Jesús Eguiguren, presidente de los socialistas vascos, declarará como
testigo de la defensa de
Arnaldo Otegi en la vista oral que se celebrará el próximo 11 de noviembre en la Audiencia Nacional contra el líder de Batasuna por un delito de “enaltecimiento y/o justificación del terrorismo”.
Alfredo Pérez Rubalcaba, vicepresidente y ministro del Interior, que
ha excluido a Eguiguren del equipo que gestionará el hipotético final de ETA, desconoce su inminente comparecencia ante el tribunal, que supone una desautorización de su política de firmeza.
El fiscal y la acusación popular, que ejerce el Foro de Ermua, piden para Otegi y los también dirigentes
batasunos Joseba Permach y
Joseba Álvarez 18 meses y cinco años de prisión, respectivamente, por “enaltecer el terrorismo” en un acto celebrado el 14 de noviembre de 2004 en el velódromo de Anoeta (San Sebastián). Aquel día Otegi hizo pública la
apuesta de la izquierda abertzale por las vías exclusivamente políticas y democráticas para resolver el conflicto vasco, y propuso la creación de dos mesas de diálogo, una de partidos para abordar temas políticos, y otra entre el Gobierno y ETA para acordar el abandono definitivo de las armas y el futuro de los presos. Ese mismo mes la banda terrorista remitió una carta a
Rodríguez Zapatero con una oferta de negociación.
El líder del PSE ha sido citado como testigo por la abogada de Otegi,
Jone Goiricelaia, para que explique los contactos que ambos mantenían en aquella época con el objetivo de poner en marcha un proceso de paz, y constate la apuesta inequívoca por la política del líder de Batasuna. El testimonio de Eguiguren es, pues, fundamental, para demostrar que Otegi no sólo no enalteció el terrorismo, sino que ya entonces defendía el fin de la violencia.
Los preliminares del proceso de paz Meses después de aquel acto, en mayo de 2005, el presidente Rodríguez Zapatero solicitó y obtuvo del pleno del Congreso autorización para abrir un diálogo con la banda, y un mes después se iniciaron los contactos con ETA en Ginebra, que tendrían continuidad en Oslo. En marzo de 2006 la banda anunció un “alto el fuego permanente”. El proceso de paz se desarrolló en
dos mesas de diálogo paralelas, tal y como Otegi y Eguiguren habían acordado, y mientras el primero formó parte excluvisamente de la política, el presidente del PSE participó en las dos.

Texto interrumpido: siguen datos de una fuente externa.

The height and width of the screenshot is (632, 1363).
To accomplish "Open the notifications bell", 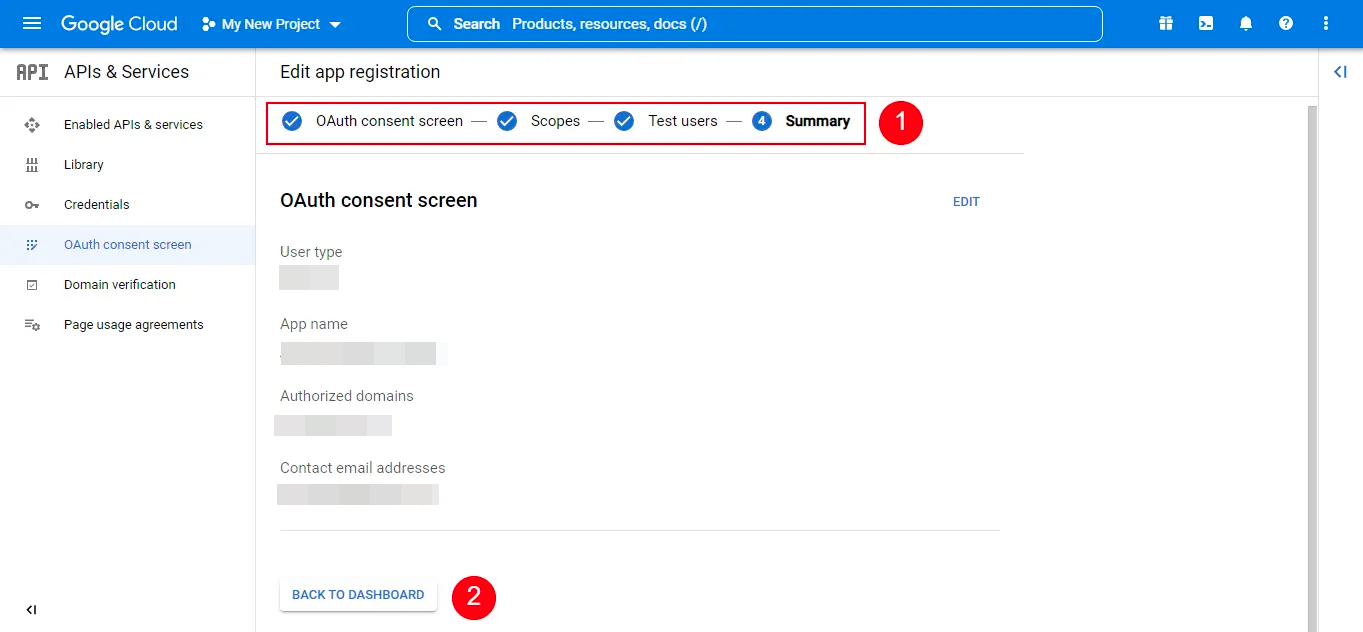I will coord(1245,22).
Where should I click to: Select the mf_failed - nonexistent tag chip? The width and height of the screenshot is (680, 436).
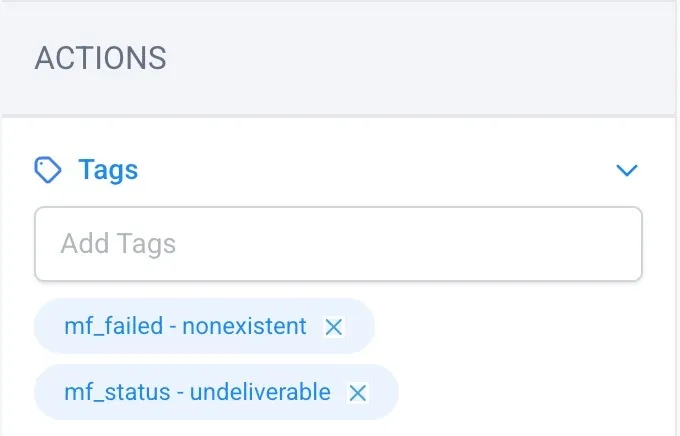[204, 326]
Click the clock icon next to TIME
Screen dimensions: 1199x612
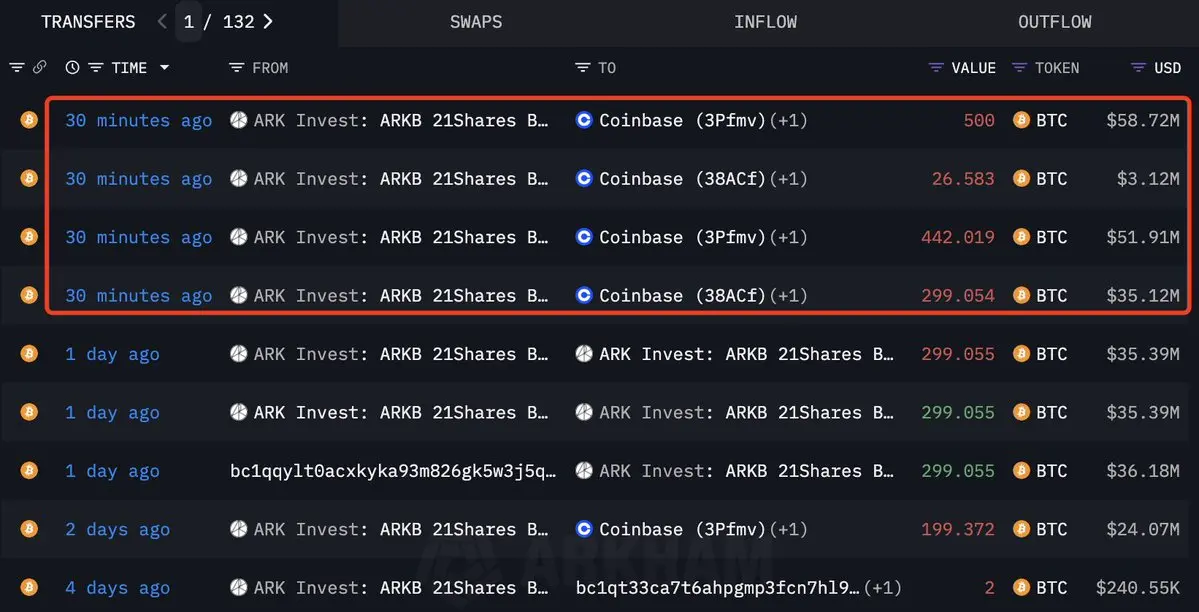tap(73, 67)
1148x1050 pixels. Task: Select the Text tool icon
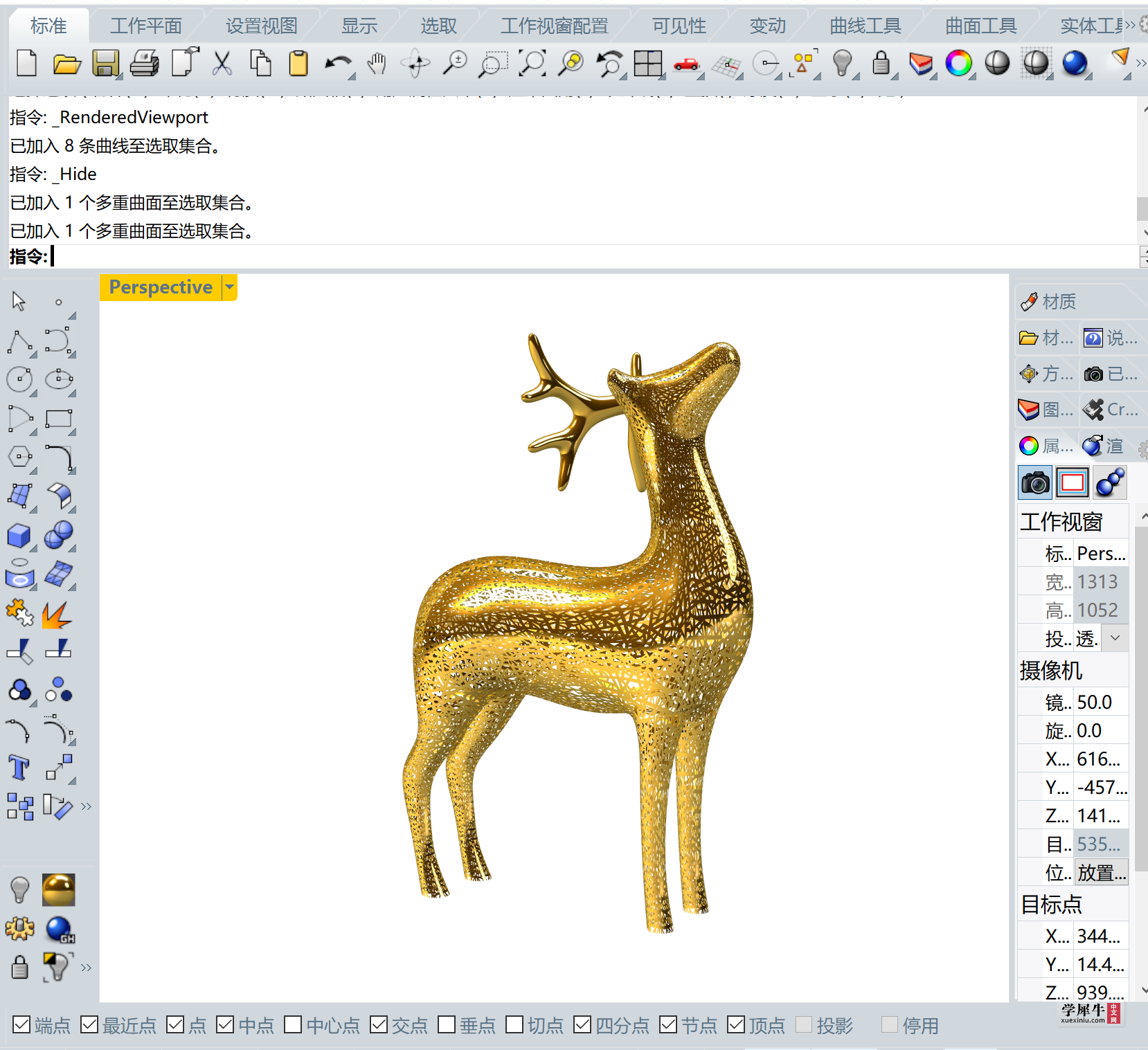(x=19, y=768)
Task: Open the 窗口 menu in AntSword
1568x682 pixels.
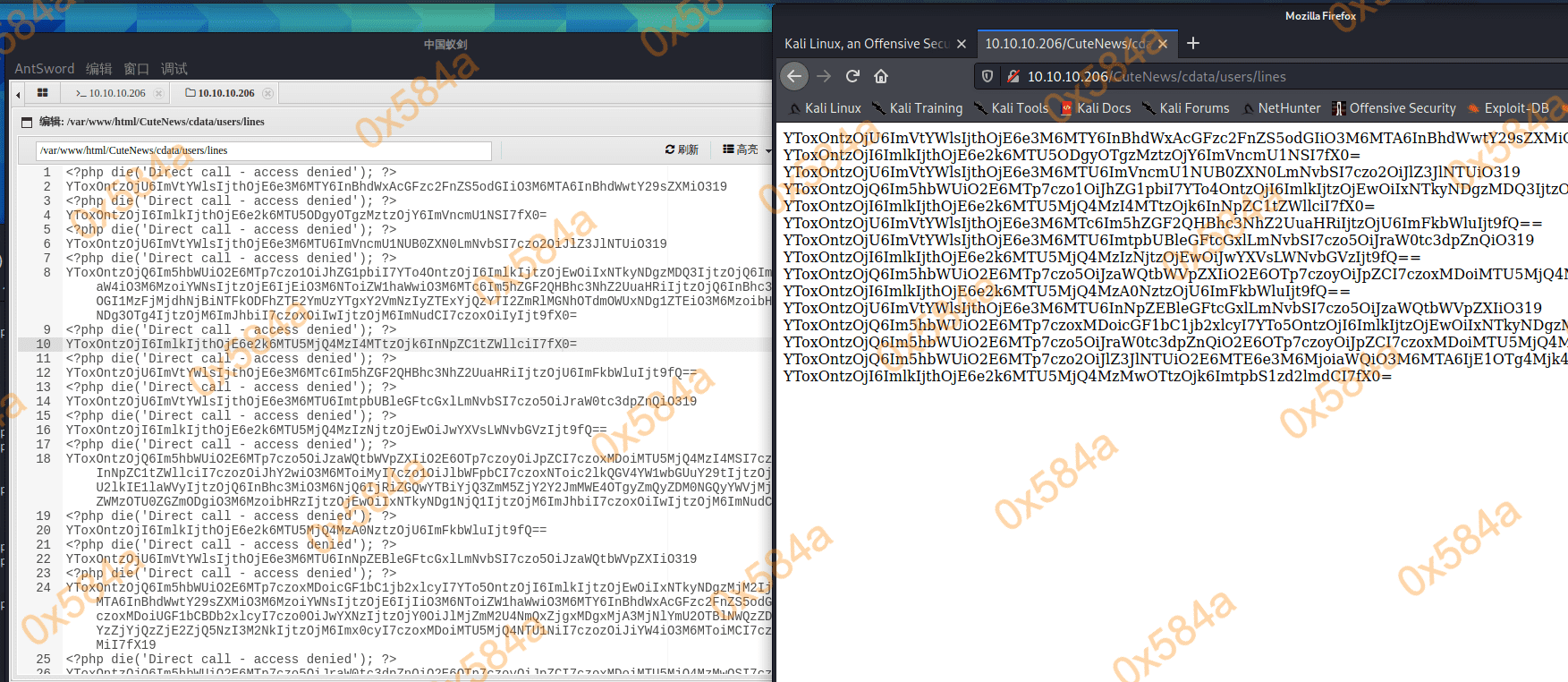Action: [136, 69]
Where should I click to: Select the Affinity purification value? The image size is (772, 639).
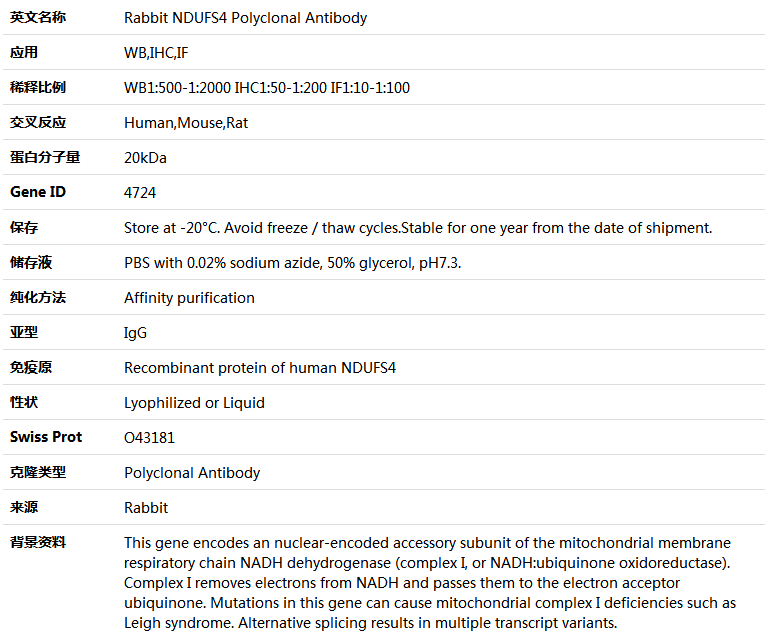click(x=189, y=297)
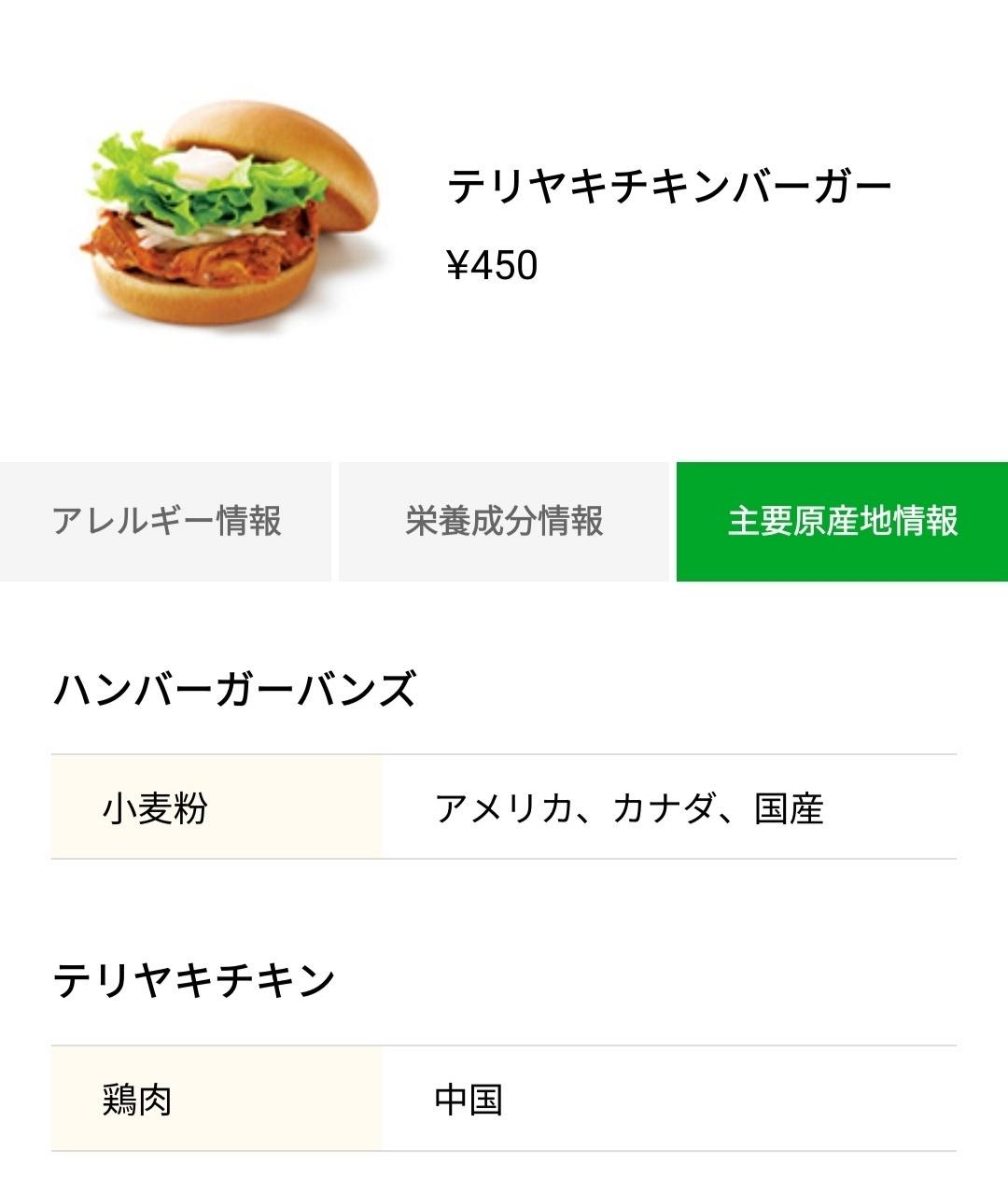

Alfredo Pérez Rubalcaba, a quien Zapatero sacó del Grupo Parlamentario Socialista, del que era portavoz, para que gestionara desde el Ministerio del Interior los contactos con Batasuna y ETA, no vió nunca con agrado ni las propuestas ni el protagonismo de Eguiguren. Su desafección mutua ha ido en aumento, y
el ministro vetó el pasado verano la publicación de un libro escrito al alimón entre el presidente del PSE y un periodista
sobre el frustrado proceso de paz.
Dos maneras opuestas de abordar el fin de ETA La relación entre ambos políticos es practicamente inexistente, más allá de las obligaciones del cargo. Rubalcaba es partidario de no hacer ningún gesto hacia el mundo
abertzale mientras ETA no anuncie que deja definitivamente las armas, y Eguiguren defiende justamente lo contrario. El líder de los socialistas vascos hizo público fechas atrás
un documento en que reclamaba la legalización de Batasuna para que se reincorporara a las instituciones, y pedía al l
ehendakari Patxi López que liderara el proceso hacia el fin del terrorismo. El documento recibió duras críticas desde Madrid, pero cuenta con el apoyo mayoritario del PSE.
La reciente remodelación del Gobierno ha convertido a Rubalcaba, desde la vicepresidencia primera e Interior, y a
Ramón Jáuregui como su
número dos en el Ministerio de la Presidencia, en los únicos interlocutores ante el hipotético fin de ETA. El pasado sábado 23, tras la celebración del
Comité Federal del PSOE en Ferraz, al que Eguiguren no asistió pese a formar parte del mismo, ambos comieron en La Moncloa con Rodríguez Zapatero, Patxi López y
Rodolfo Ares, consejero de Interior del Gobierno vasco para abordar, entre otras cuestiones, la estrategia para acabar con la banda.